Passend dazu die Nachrichtenlage. Beginnend mit der Meldung, dass die Dividende gekürzt wird, dann die Meldung, dass der Gewinn deutlich rückläufig ist, die Tatsache, dass Blue Sky den vereinbarten Kaufpreis für die übernommenen Anteile an oolipo und Deadalic nicht bezahlt hat, die Tatsache, dass KPMG das Testat für die letzten beiden Bilanzen nachträglich zurückzieht, die Tatsache, dass man das Ziel, die Anteile an oolipo mehrheitlich an fremde Dritte zu veräußern bis heute nicht geschafft zu haben scheint, die Tatsache, dass der Marktgang von oolipo immer weiter verschoben werden muss (jetzt Ende 2016/Anfang 2017), die Tatsache, dass Daedalic ganz offenbar ein sehr schlechtes Jahr hat und von den im Konzernergebnis einkalkulierten deutlichen Steigerungen bei Umsatz und EBITDA offenbar weit entfernt ist und dann noch der etwas "mysteriöse Verkauf" der Anteile an RÄDER (warum, weshalb, wieso?)...
Alles das trägt ja auch nachvollziehbarerweise nicht wirklich zur guten Laune an der Börse bei.
Es gibt einfach sehr viele Fragezeichen derzeit. So weiß man vor allem bis heute leider nicht ansatzweise, ob Daedalic irgendwann einmal nennenswerte Beiträge zum Konzernergebnis beitragen wird oder ob oolipo irgendwie "erfolgreich" sein und wenigstens einen Teil des investierten Geldes wieder einspielen wird oder ob man es irgendwann schafft, Liquidität durch den schon sehr lange ins Auge gefassten Verkauf der oolipo-Anteile ins Unternehmen zu holen (Warum interessiert sich denn niemand für den Einstieg in die oolipo AG wenn das doch so ein vielversprechendes Konzept sein soll?).
Nix davon ist fix und es besteht durchaus die Gefahr, dass die mit viel Geld (aus dem Börsengang) angestrebte Digitalstrategie (@scooby78- auch mir fällt das Wort nicht leicht:-) mindestens in Teilen scheitert (womit dann das Geld, das man aus der Ausgabe der Aktien erzielt hat, weg wäre).
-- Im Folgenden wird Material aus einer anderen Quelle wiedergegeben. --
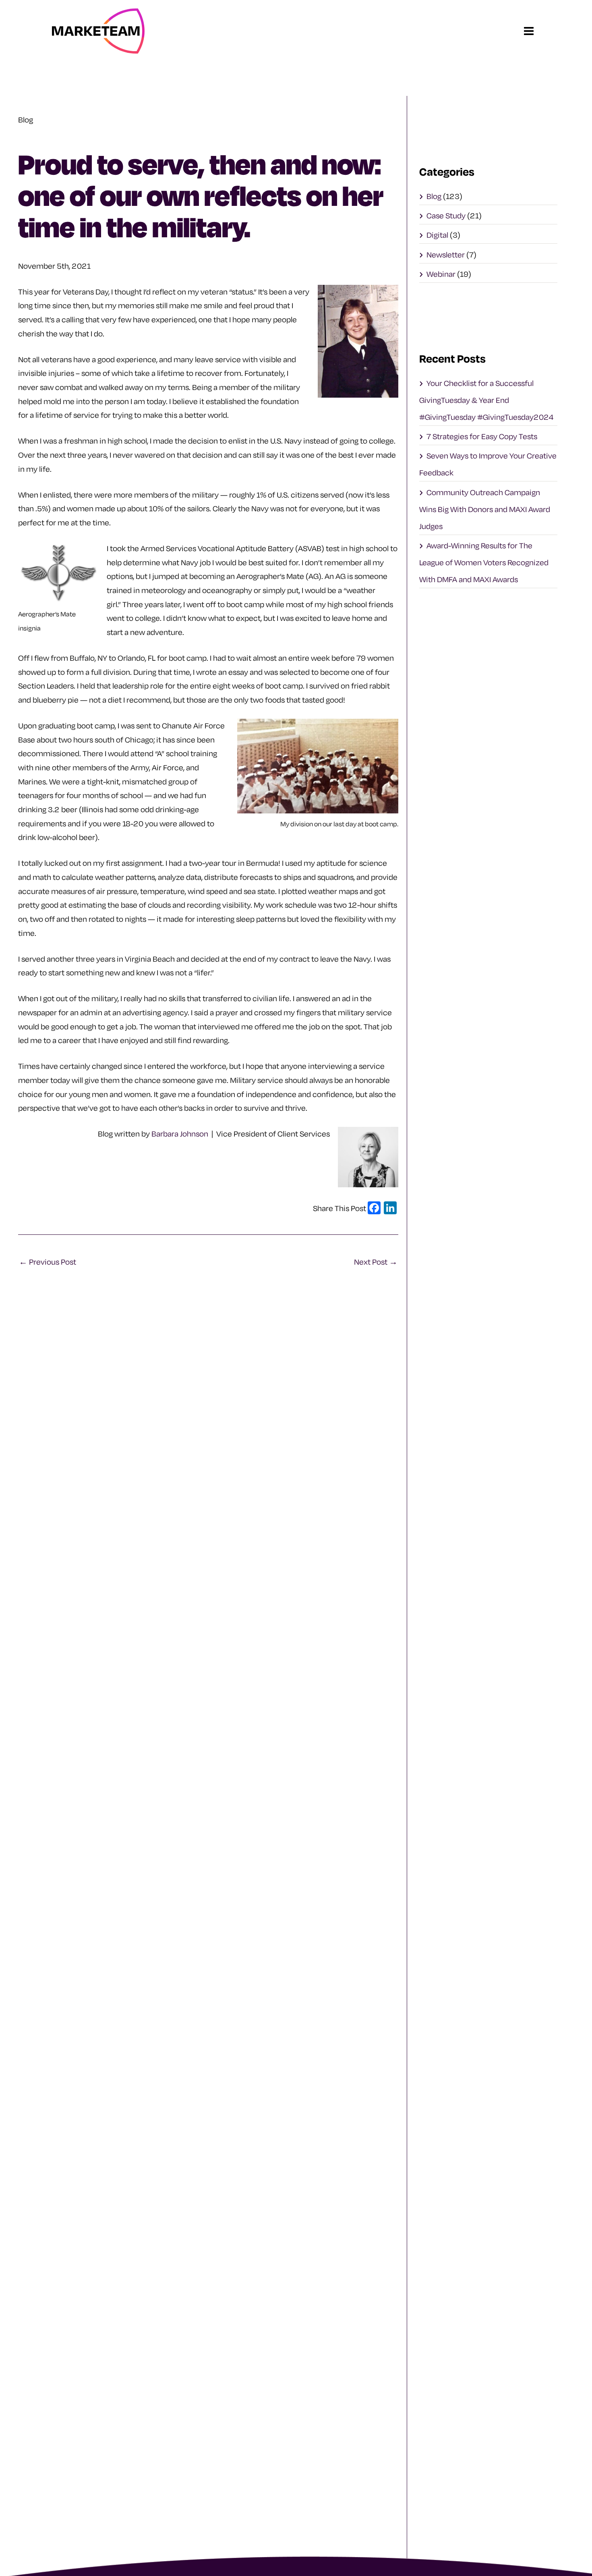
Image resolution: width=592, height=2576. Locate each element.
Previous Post (47, 1262)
Ich vermute mal, dass auch diese vielen negativen Nachrichten, verbunden mit den ganzen Unsicherheiten und schlicht und ergreifend verfehlten Prognosen (da ist mir das Unternehmen eh viel zu optimistisch!) die DZ Bank dazu bewegt hat, die Aktie auf "Verkaufen" zu stellen und den fairen Wert bei 5,30 Euro zu sehen (insbesondere weil die DZ Bank mMn nicht ohne Grund vermutet, dass nun auch die Ergebnisprognose für das laufende Jahr kassiert werden muss, eben weil Daedalic bei weitem nicht so läuft wie erhofft- und weil niemand weiß, ob das nun bei Daedalic eine Delle oder vielleicht doch ein Grundsatzproblem ist).
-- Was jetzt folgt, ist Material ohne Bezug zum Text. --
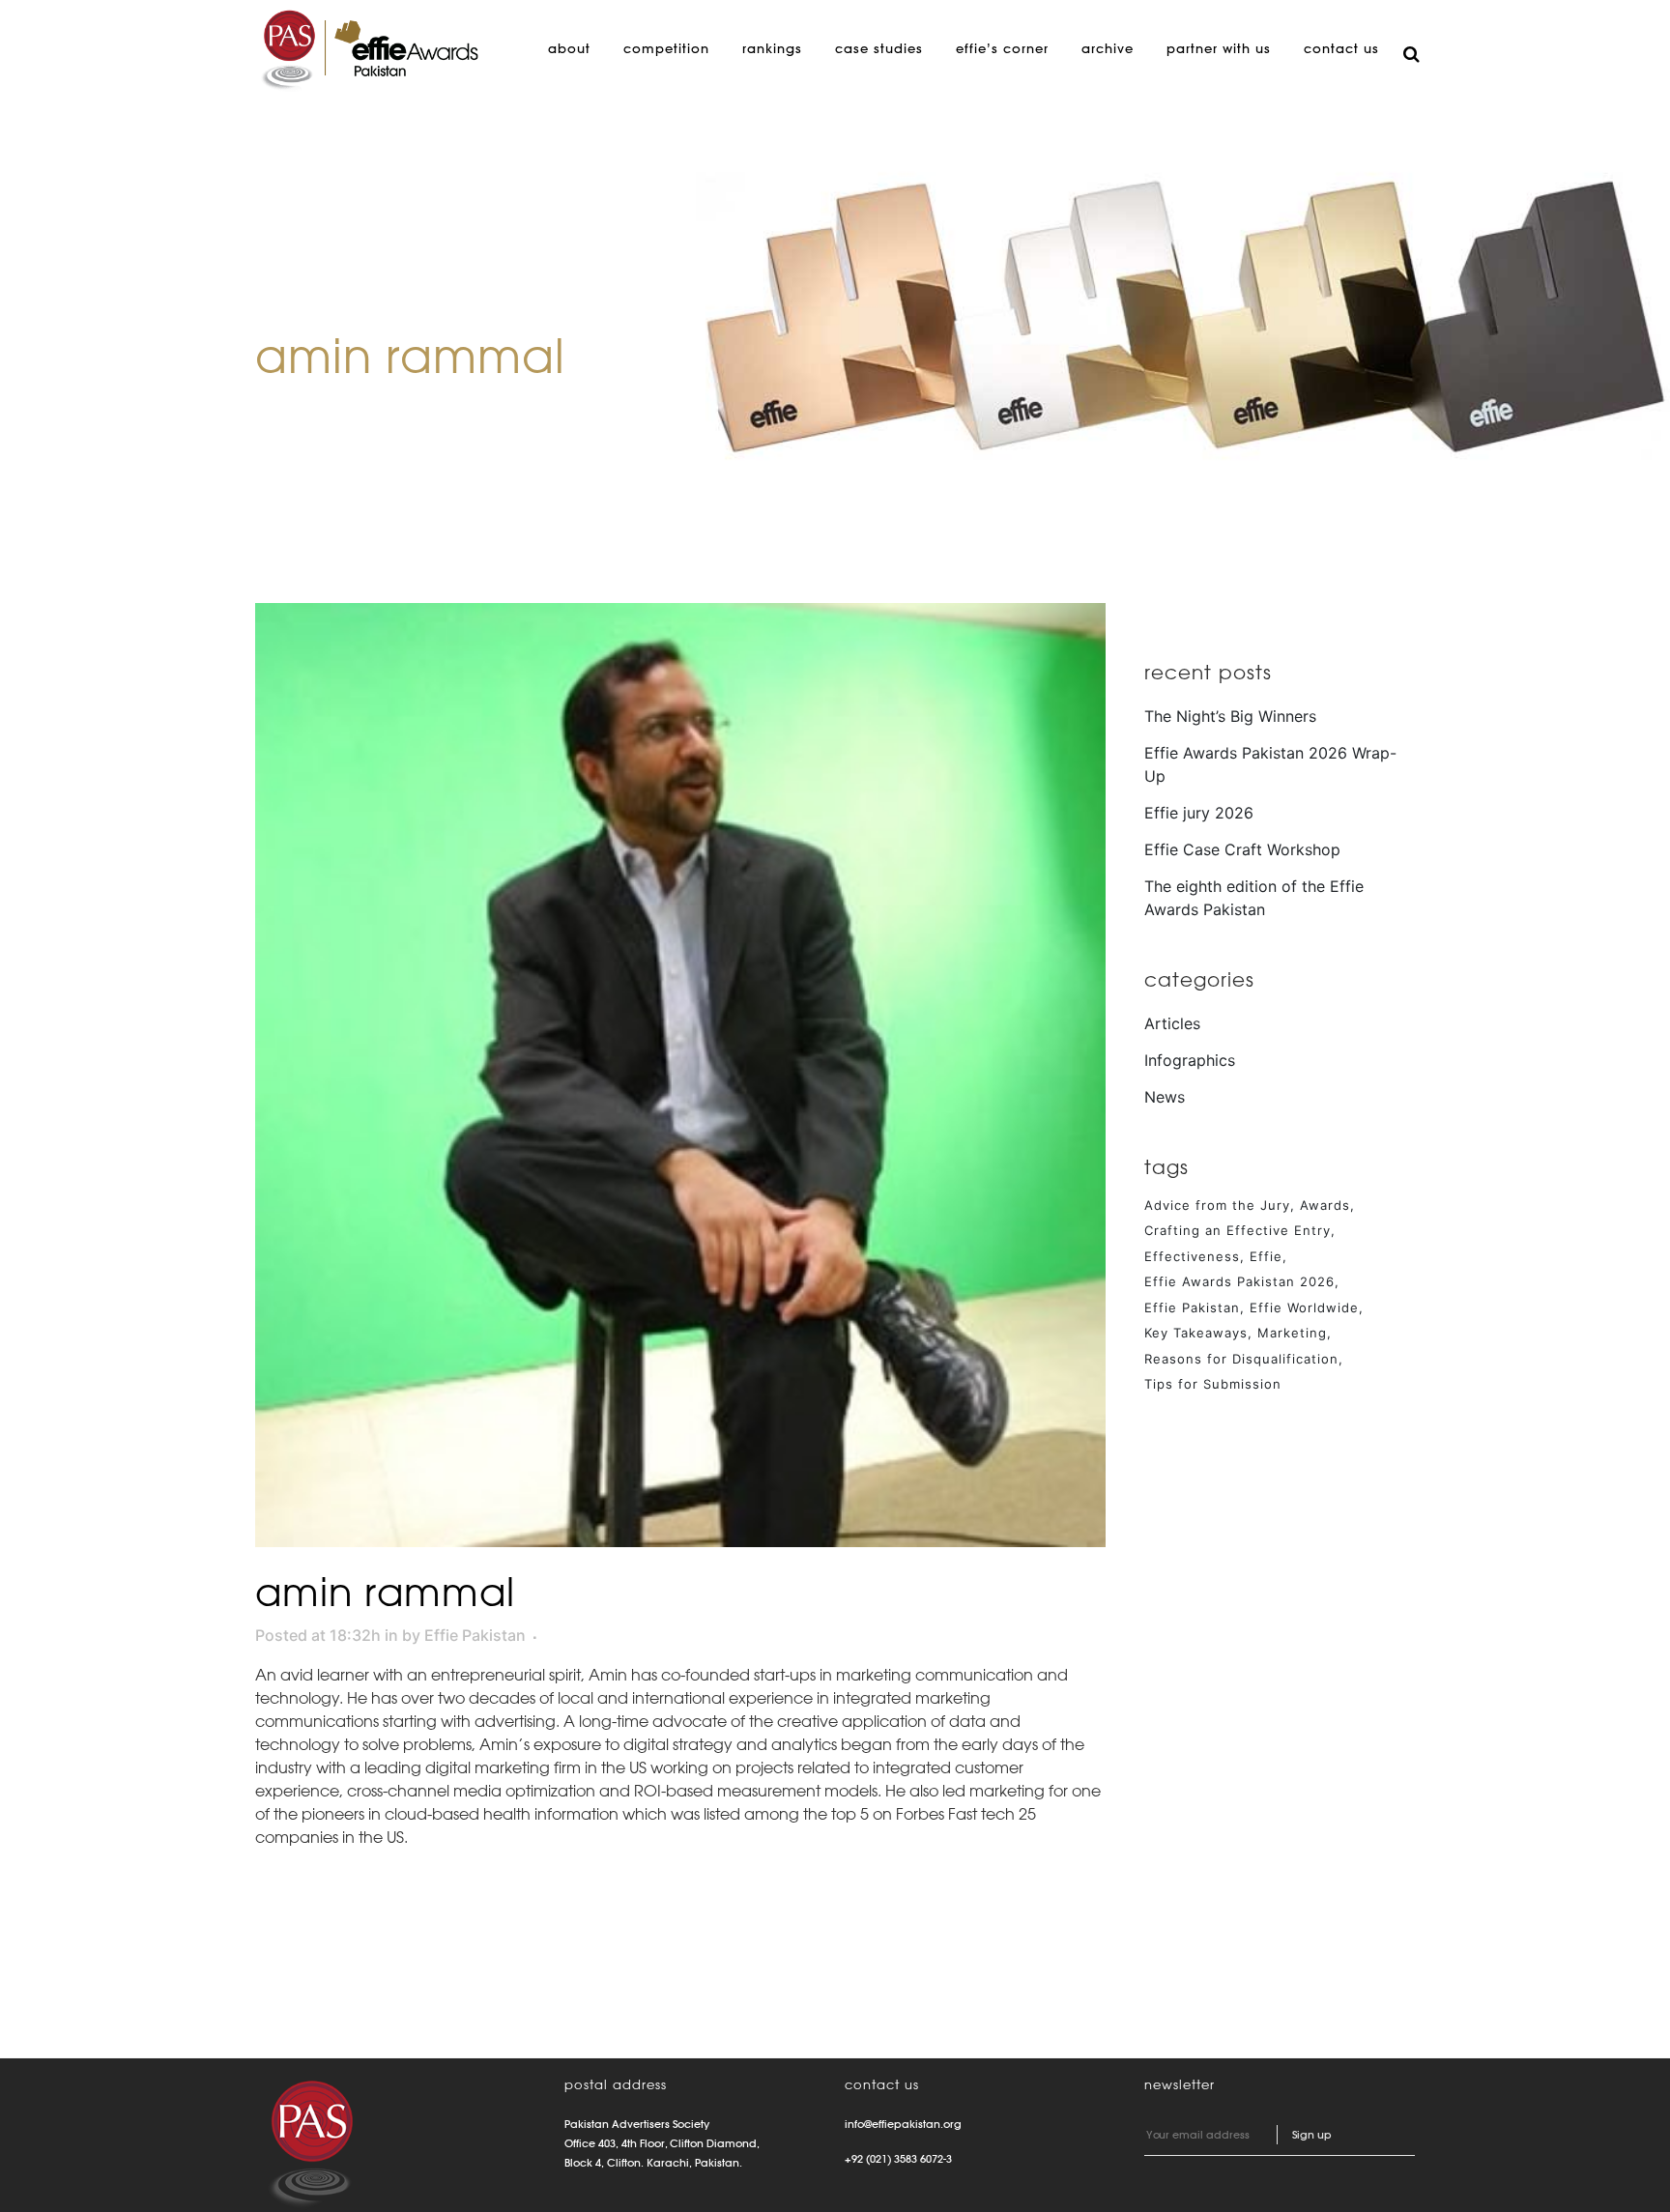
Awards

Die Frage ist nun, ob der derzeitige Kurs tatsächlich fair ist oder ob er zu hoch oder zu niedrig ist- anders gefragt: Lohnt sich denn nun bei einem Kurs von 5,15 Euro ein Einstieg oder lohnt er sich immer noch nicht.
Viele hier haben die Frage ja schon negativ beantwortet. Ich habe bei Bekanntwerden der Tatsache, dass Daedalic schlecht läuft und dass die DZ die Aktie abstuft, einen nicht unwesentlichen Teil meiner Aktien der BL veräußert, vorgestern zu Preisen unter 5,20 Euro aber auch wieder zurückgekauft.
Auch ich sehe die vielen Fragezeichen- für mich ist das Risiko aber begrenzt.
Gehen wir mal davon aus, dass Daedalic und oolipo nicht funktionieren (das dürfte ja das worst-case-scenario für die allermeisten sein, für mich wäre das fast schon eine Erlösung;) ).
Dann würde BL letztendlich versuchen müssen, die Daedalicanteile zu veräußern (was sicher zu Verlusten führen würde) und oolipo einzustellen (was ebenfalls Verluste ergeben würde). Ich bin aber der Überzeugung, dass das Unternehmen diese Verluste überstehen würde, weil diese Verluste ja keine Auswirkung auf die vielleicht derzeit etwas angespannte Liquiditätslage hätte und weil das Unternehmen neben diesen beiden schwächelnden Bereichen ja auch noch durchaus gesunde Kernsegmente unterhält.
Problematisch könnte dann die zunächst höhere Verschuldung sein aber die könnte ja vielleicht teilweise durch einen Anteilsverkauf von Daedalic und/oder oolipo geschmälert werden und zudem kann BL in einem guten "Buchjahr" durchaus auch ansehnliche Cashflows generieren, mit denen man die Verschuldung wieder reduzieren könnte (und ein gutes Buchjahr sollte ja im kommenden Jahr vor der Tür stehen).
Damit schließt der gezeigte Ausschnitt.